→ Problem statement
Set the records down again. Match every line exactly.
Data to examine START
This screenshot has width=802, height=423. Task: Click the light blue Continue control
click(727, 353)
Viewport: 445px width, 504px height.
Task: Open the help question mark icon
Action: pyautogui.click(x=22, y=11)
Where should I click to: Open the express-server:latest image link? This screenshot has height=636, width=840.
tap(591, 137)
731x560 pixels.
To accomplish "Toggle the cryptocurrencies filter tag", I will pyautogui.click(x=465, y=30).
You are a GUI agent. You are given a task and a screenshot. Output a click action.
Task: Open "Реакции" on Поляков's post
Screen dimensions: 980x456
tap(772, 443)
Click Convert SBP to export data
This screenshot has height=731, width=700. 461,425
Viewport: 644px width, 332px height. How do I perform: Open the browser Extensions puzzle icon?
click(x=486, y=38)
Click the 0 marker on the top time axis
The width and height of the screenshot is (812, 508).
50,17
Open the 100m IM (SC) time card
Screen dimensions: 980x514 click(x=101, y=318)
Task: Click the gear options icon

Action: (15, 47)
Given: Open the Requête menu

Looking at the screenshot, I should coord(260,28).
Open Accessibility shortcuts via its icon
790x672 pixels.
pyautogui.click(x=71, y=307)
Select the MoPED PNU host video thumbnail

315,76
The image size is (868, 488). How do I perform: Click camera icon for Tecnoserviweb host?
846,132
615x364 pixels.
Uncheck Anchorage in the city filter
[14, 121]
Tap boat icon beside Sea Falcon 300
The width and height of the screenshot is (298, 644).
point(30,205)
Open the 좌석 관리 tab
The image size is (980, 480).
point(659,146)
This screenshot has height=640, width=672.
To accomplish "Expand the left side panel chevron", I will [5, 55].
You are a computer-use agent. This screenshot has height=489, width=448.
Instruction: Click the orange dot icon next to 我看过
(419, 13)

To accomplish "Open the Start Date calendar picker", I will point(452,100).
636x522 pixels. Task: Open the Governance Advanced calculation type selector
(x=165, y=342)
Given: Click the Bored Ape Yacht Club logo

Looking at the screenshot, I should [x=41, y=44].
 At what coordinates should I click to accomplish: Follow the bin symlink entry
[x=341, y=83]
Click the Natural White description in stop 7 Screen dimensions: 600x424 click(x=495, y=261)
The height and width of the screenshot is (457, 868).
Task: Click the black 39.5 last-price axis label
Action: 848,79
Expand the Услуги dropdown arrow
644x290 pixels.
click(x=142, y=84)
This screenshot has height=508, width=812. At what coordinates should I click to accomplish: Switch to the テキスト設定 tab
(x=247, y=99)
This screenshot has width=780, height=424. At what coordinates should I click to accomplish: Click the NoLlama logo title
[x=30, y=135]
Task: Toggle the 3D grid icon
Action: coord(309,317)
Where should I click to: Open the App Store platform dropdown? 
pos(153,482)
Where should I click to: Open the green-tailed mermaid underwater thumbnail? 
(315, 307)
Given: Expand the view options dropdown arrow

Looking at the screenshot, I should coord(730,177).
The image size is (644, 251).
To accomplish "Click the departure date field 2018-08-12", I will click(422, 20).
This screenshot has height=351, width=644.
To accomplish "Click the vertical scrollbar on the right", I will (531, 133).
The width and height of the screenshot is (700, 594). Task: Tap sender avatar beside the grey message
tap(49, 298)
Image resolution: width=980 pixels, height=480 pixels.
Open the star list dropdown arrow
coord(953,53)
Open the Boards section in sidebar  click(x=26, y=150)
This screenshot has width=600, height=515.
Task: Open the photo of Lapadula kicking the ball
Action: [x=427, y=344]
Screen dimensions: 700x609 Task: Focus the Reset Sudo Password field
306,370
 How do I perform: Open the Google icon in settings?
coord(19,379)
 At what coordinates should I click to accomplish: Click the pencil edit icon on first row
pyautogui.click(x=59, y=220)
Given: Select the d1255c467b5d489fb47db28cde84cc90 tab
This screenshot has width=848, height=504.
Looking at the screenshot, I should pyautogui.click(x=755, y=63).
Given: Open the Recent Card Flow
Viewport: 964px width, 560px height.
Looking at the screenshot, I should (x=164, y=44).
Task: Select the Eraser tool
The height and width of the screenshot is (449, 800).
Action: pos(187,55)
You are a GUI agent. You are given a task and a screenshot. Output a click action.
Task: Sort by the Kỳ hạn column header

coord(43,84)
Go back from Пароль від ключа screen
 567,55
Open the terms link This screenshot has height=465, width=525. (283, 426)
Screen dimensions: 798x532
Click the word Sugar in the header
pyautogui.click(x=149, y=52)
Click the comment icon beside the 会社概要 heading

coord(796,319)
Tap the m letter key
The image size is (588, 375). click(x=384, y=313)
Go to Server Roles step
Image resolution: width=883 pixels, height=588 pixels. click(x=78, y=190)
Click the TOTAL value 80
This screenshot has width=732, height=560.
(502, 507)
Data to examine END
→ Result of the task
This screenshot has width=802, height=423. Task: Click the light blue Continue control
click(727, 353)
Viewport: 445px width, 504px height.
Task: Open the help question mark icon
Action: pyautogui.click(x=22, y=11)
Where should I click to: Open the express-server:latest image link? This screenshot has height=636, width=840.
tap(591, 137)
731x560 pixels.
To accomplish "Toggle the cryptocurrencies filter tag", I will pyautogui.click(x=465, y=30).
You are a GUI agent. You are given a task and a screenshot. Output a click action.
Task: Open "Реакции" on Поляков's post
Screen dimensions: 980x456
tap(772, 443)
Click Convert SBP to export data
This screenshot has height=731, width=700. 461,425
Viewport: 644px width, 332px height. How do I perform: Open the browser Extensions puzzle icon?
click(x=486, y=38)
Click the 0 marker on the top time axis
The width and height of the screenshot is (812, 508).
50,17
Open the 100m IM (SC) time card
Screen dimensions: 980x514 click(x=101, y=318)
Task: Click the gear options icon

Action: (15, 47)
Given: Open the Requête menu

Looking at the screenshot, I should coord(260,28).
Open Accessibility shortcuts via its icon
790x672 pixels.
pyautogui.click(x=71, y=307)
Select the MoPED PNU host video thumbnail

315,76
The image size is (868, 488). How do I perform: Click camera icon for Tecnoserviweb host?
846,132
615x364 pixels.
Uncheck Anchorage in the city filter
[14, 121]
Tap boat icon beside Sea Falcon 300
The width and height of the screenshot is (298, 644).
point(30,205)
Open the 좌석 관리 tab
The image size is (980, 480).
point(659,146)
This screenshot has height=640, width=672.
To accomplish "Expand the left side panel chevron", I will [5, 55].
You are a computer-use agent. This screenshot has height=489, width=448.
Instruction: Click the orange dot icon next to 我看过
(419, 13)

To accomplish "Open the Start Date calendar picker", I will point(452,100).
636x522 pixels. Task: Open the Governance Advanced calculation type selector
(x=165, y=342)
Given: Click the Bored Ape Yacht Club logo

Looking at the screenshot, I should [x=41, y=44].
 At what coordinates should I click to accomplish: Follow the bin symlink entry
[x=341, y=83]
Click the Natural White description in stop 7 Screen dimensions: 600x424 click(x=495, y=261)
The height and width of the screenshot is (457, 868).
Task: Click the black 39.5 last-price axis label
Action: 848,79
Expand the Услуги dropdown arrow
644x290 pixels.
click(x=142, y=84)
This screenshot has height=508, width=812. At what coordinates should I click to accomplish: Switch to the テキスト設定 tab
(x=247, y=99)
This screenshot has width=780, height=424. At what coordinates should I click to accomplish: Click the NoLlama logo title
[x=30, y=135]
Task: Toggle the 3D grid icon
Action: coord(309,317)
Where should I click to: Open the App Store platform dropdown? 
pos(153,482)
Where should I click to: Open the green-tailed mermaid underwater thumbnail? 
(315, 307)
Given: Expand the view options dropdown arrow

Looking at the screenshot, I should coord(730,177).
The image size is (644, 251).
To accomplish "Click the departure date field 2018-08-12", I will click(422, 20).
This screenshot has height=351, width=644.
To accomplish "Click the vertical scrollbar on the right", I will (531, 133).
The width and height of the screenshot is (700, 594). Task: Tap sender avatar beside the grey message
tap(49, 298)
Image resolution: width=980 pixels, height=480 pixels.
Open the star list dropdown arrow
coord(953,53)
Open the Boards section in sidebar  click(x=26, y=150)
This screenshot has width=600, height=515.
Task: Open the photo of Lapadula kicking the ball
Action: [x=427, y=344]
Screen dimensions: 700x609 Task: Focus the Reset Sudo Password field
306,370
 How do I perform: Open the Google icon in settings?
coord(19,379)
 At what coordinates should I click to accomplish: Click the pencil edit icon on first row
pyautogui.click(x=59, y=220)
Given: Select the d1255c467b5d489fb47db28cde84cc90 tab
This screenshot has width=848, height=504.
Looking at the screenshot, I should pyautogui.click(x=755, y=63).
Given: Open the Recent Card Flow
Viewport: 964px width, 560px height.
Looking at the screenshot, I should (x=164, y=44).
Task: Select the Eraser tool
The height and width of the screenshot is (449, 800).
Action: pos(187,55)
You are a GUI agent. You are given a task and a screenshot. Output a click action.
Task: Sort by the Kỳ hạn column header

coord(43,84)
Go back from Пароль від ключа screen
 567,55
Open the terms link This screenshot has height=465, width=525. (283, 426)
Screen dimensions: 798x532
Click the word Sugar in the header
pyautogui.click(x=149, y=52)
Click the comment icon beside the 会社概要 heading

coord(796,319)
Tap the m letter key
The image size is (588, 375). click(x=384, y=313)
Go to Server Roles step
Image resolution: width=883 pixels, height=588 pixels. click(x=78, y=190)
Click the TOTAL value 80
This screenshot has width=732, height=560.
(502, 507)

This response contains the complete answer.